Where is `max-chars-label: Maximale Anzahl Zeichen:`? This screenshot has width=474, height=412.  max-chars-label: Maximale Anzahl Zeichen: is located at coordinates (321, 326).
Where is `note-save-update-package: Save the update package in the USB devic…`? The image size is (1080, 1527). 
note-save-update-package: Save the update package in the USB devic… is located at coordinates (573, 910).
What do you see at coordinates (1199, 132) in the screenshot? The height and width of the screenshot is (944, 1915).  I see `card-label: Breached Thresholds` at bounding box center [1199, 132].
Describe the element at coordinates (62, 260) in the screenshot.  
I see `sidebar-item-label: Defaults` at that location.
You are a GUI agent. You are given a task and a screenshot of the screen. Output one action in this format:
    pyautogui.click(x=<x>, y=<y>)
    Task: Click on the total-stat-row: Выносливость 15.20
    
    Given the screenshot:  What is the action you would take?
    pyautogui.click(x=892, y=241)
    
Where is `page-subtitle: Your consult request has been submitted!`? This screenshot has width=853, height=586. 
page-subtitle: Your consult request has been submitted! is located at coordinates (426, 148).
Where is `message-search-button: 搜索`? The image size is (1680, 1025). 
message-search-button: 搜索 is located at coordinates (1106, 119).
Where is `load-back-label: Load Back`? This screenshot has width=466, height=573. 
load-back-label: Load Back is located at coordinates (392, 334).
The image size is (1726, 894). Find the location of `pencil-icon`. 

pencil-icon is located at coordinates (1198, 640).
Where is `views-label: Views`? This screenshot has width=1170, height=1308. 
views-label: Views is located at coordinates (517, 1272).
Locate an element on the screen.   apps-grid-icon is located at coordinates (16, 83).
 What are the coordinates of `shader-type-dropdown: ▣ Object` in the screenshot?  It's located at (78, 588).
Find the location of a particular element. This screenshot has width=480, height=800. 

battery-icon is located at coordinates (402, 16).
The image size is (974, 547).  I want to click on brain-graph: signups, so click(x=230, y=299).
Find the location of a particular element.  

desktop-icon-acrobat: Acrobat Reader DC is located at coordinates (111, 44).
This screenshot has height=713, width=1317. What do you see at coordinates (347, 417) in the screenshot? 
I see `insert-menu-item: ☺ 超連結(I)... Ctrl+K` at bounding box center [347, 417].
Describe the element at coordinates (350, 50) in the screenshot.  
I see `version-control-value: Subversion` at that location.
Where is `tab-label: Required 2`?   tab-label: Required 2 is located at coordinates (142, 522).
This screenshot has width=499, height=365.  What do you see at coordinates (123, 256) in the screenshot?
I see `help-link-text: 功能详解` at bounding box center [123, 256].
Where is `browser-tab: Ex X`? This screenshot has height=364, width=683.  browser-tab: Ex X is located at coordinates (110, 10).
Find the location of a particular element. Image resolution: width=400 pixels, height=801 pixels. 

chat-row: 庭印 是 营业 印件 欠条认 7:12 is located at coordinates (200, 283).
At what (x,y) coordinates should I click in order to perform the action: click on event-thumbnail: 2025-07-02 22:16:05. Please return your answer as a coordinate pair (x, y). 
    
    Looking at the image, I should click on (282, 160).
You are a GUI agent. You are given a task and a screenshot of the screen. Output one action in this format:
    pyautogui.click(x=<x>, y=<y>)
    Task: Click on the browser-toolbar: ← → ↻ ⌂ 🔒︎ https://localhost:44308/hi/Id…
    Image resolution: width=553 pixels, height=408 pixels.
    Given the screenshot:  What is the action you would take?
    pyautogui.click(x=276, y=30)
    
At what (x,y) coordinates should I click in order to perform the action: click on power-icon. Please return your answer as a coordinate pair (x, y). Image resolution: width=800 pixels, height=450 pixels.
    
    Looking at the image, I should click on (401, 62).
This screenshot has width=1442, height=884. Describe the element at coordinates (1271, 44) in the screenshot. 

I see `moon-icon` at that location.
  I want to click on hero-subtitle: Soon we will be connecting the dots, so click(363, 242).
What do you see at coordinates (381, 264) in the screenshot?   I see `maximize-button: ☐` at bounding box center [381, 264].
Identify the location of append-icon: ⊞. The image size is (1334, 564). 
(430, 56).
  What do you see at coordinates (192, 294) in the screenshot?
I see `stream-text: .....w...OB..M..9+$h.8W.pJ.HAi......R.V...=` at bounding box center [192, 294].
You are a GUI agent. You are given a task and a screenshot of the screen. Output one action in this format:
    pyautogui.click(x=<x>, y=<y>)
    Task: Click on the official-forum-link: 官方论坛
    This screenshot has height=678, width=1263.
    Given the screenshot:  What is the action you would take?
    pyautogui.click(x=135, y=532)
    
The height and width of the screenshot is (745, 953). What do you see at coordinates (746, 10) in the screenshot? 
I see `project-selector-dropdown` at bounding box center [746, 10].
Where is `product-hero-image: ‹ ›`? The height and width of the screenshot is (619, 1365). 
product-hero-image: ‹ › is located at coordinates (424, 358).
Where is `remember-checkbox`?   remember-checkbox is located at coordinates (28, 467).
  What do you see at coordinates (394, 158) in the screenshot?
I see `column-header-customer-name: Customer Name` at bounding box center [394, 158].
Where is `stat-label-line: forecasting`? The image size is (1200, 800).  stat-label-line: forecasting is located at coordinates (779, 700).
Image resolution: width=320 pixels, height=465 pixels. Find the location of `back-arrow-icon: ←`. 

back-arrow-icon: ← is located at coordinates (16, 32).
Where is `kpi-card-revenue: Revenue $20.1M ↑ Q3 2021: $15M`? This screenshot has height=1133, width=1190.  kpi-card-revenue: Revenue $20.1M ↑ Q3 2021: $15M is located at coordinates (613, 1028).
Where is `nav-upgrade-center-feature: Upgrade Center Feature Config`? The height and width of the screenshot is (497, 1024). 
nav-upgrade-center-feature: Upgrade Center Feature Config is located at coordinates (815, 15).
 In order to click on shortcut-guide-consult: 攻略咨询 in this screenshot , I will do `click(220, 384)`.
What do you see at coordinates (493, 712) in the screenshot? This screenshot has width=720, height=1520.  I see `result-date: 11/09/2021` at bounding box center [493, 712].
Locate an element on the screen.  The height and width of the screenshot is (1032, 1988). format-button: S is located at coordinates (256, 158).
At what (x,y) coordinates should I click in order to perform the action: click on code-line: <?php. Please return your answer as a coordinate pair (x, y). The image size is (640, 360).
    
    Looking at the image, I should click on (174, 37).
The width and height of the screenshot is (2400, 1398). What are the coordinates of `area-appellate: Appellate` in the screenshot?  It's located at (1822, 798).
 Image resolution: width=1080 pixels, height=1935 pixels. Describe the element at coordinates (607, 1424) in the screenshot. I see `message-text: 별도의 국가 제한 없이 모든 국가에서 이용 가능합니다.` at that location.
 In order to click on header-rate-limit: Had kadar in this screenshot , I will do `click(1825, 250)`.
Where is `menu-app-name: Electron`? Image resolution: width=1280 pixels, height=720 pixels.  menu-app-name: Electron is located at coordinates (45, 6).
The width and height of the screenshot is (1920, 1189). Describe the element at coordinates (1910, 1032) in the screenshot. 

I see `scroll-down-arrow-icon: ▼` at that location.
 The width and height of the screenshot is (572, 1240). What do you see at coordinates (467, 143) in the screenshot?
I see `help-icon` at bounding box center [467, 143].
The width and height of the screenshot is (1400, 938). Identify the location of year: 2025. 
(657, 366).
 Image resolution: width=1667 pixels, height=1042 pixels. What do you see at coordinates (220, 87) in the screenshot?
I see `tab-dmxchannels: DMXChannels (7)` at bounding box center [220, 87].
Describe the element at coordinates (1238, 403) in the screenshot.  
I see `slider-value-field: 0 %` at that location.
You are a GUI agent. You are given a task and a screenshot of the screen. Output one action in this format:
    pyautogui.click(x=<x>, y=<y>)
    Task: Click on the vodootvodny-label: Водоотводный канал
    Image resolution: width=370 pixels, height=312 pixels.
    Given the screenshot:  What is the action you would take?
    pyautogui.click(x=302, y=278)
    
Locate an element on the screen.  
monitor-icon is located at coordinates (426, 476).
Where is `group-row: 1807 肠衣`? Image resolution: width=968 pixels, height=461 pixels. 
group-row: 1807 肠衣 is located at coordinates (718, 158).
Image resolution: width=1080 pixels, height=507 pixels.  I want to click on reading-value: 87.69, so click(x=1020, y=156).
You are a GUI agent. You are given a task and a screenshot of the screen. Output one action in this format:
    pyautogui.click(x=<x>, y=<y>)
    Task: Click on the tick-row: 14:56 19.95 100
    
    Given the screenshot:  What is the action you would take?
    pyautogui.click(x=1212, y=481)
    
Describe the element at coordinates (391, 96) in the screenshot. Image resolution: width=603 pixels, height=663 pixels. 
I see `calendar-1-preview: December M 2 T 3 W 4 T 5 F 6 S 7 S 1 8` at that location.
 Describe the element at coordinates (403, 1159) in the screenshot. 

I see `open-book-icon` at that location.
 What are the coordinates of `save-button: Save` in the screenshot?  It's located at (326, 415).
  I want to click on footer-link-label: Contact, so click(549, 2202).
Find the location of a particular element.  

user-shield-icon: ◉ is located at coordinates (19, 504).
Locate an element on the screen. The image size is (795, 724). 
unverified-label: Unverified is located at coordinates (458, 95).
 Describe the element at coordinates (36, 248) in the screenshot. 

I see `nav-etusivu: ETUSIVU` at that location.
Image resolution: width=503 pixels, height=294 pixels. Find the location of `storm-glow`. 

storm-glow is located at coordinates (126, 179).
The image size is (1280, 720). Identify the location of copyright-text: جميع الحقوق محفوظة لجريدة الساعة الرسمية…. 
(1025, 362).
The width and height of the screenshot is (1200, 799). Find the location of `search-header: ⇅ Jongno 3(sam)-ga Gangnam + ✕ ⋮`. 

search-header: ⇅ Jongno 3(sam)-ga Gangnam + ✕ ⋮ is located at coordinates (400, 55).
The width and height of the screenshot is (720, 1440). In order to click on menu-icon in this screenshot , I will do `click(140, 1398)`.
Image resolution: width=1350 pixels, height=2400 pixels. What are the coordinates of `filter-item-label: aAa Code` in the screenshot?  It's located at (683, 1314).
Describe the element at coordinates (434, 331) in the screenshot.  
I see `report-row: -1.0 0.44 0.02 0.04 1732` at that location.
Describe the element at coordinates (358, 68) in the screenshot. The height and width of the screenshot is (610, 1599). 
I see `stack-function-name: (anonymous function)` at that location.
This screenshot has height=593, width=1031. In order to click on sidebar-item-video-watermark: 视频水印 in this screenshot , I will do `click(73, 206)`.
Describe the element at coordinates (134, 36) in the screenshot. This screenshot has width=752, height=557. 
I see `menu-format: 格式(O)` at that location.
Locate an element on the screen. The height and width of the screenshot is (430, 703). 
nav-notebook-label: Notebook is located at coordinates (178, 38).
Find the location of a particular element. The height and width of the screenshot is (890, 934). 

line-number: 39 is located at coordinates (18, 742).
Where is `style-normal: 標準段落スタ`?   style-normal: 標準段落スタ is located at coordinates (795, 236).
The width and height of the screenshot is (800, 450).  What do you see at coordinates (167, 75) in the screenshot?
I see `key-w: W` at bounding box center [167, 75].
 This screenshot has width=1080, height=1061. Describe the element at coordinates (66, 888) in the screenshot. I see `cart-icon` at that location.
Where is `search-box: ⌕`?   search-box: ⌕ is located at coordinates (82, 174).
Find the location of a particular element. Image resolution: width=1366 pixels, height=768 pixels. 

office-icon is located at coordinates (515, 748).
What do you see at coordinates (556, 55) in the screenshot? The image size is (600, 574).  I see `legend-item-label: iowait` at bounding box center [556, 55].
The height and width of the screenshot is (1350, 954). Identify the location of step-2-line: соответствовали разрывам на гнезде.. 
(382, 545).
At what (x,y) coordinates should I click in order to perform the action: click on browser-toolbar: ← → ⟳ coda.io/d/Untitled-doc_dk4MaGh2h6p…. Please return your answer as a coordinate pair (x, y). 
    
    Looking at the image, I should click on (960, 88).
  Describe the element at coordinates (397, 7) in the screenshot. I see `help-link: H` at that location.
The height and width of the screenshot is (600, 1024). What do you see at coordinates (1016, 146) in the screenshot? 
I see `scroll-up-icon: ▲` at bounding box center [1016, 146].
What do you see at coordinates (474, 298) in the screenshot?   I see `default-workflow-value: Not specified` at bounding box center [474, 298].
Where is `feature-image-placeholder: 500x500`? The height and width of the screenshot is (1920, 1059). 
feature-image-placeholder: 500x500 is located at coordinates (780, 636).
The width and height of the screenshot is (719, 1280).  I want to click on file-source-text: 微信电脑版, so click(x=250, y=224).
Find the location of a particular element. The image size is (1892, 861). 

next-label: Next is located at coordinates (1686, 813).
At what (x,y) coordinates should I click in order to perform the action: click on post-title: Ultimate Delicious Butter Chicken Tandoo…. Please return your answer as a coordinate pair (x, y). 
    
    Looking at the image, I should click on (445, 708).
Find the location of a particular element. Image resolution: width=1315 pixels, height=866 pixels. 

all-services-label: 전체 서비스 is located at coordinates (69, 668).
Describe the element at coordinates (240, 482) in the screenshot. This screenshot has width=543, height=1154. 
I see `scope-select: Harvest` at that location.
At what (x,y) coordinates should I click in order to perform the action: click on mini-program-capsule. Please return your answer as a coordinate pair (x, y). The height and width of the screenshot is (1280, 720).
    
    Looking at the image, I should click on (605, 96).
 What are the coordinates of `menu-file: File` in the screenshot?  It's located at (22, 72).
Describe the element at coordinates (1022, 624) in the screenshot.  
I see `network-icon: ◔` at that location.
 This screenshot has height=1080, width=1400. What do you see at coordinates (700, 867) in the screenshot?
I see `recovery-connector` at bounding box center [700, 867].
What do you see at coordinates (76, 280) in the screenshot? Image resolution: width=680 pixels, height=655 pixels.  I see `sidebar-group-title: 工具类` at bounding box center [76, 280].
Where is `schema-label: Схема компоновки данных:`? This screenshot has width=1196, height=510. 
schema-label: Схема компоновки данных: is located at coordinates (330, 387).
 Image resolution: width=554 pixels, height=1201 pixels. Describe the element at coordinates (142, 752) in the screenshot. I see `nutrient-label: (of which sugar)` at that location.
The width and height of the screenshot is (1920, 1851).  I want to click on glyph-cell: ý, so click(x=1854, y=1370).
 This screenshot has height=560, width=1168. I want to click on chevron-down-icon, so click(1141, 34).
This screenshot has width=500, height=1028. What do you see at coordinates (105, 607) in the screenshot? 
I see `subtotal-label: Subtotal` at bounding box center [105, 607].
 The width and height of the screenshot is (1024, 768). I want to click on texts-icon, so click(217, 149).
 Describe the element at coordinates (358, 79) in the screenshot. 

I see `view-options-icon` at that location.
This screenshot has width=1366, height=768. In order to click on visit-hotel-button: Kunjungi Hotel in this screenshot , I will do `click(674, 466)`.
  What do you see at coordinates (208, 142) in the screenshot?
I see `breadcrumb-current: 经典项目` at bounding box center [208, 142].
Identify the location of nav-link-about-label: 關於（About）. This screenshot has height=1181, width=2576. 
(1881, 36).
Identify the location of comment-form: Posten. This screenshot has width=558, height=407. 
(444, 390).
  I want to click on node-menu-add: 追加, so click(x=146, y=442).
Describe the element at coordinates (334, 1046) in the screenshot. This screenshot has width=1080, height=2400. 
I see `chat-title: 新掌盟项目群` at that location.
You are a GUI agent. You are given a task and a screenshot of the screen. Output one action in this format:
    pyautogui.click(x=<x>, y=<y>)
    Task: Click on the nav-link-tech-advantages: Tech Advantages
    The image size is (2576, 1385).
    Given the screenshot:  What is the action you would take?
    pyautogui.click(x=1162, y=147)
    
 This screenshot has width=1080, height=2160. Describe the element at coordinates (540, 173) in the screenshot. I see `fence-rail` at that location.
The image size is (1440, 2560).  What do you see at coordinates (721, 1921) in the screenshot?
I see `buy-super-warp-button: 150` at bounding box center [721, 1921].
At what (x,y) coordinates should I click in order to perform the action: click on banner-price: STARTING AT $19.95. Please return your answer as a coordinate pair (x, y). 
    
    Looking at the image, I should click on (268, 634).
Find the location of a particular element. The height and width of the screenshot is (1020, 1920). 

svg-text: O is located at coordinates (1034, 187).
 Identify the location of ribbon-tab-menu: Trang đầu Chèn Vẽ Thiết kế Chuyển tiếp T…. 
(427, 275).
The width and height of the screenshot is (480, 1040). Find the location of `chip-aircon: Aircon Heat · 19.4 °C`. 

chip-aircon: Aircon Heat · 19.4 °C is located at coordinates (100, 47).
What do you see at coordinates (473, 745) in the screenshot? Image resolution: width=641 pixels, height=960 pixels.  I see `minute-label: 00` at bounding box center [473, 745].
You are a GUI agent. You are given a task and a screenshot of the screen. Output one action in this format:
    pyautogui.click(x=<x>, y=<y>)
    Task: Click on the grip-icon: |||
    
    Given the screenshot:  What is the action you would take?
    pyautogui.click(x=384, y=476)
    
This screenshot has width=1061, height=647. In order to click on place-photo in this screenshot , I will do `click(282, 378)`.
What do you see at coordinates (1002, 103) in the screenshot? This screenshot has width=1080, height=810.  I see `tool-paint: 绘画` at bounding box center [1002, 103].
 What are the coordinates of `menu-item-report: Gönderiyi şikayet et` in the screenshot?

******************************

| Goal of the exercise |
Can you give again, word for word, the lines of the listing above that begin with the one containing "The image size is (1726, 894)." and run through the one containing "coordinates (16, 83).", including both?

| Answer to this problem |
The image size is (1726, 894). Find the location of `pencil-icon`. 

pencil-icon is located at coordinates (1198, 640).
Where is `views-label: Views`? This screenshot has width=1170, height=1308. 
views-label: Views is located at coordinates (517, 1272).
Locate an element on the screen.   apps-grid-icon is located at coordinates (16, 83).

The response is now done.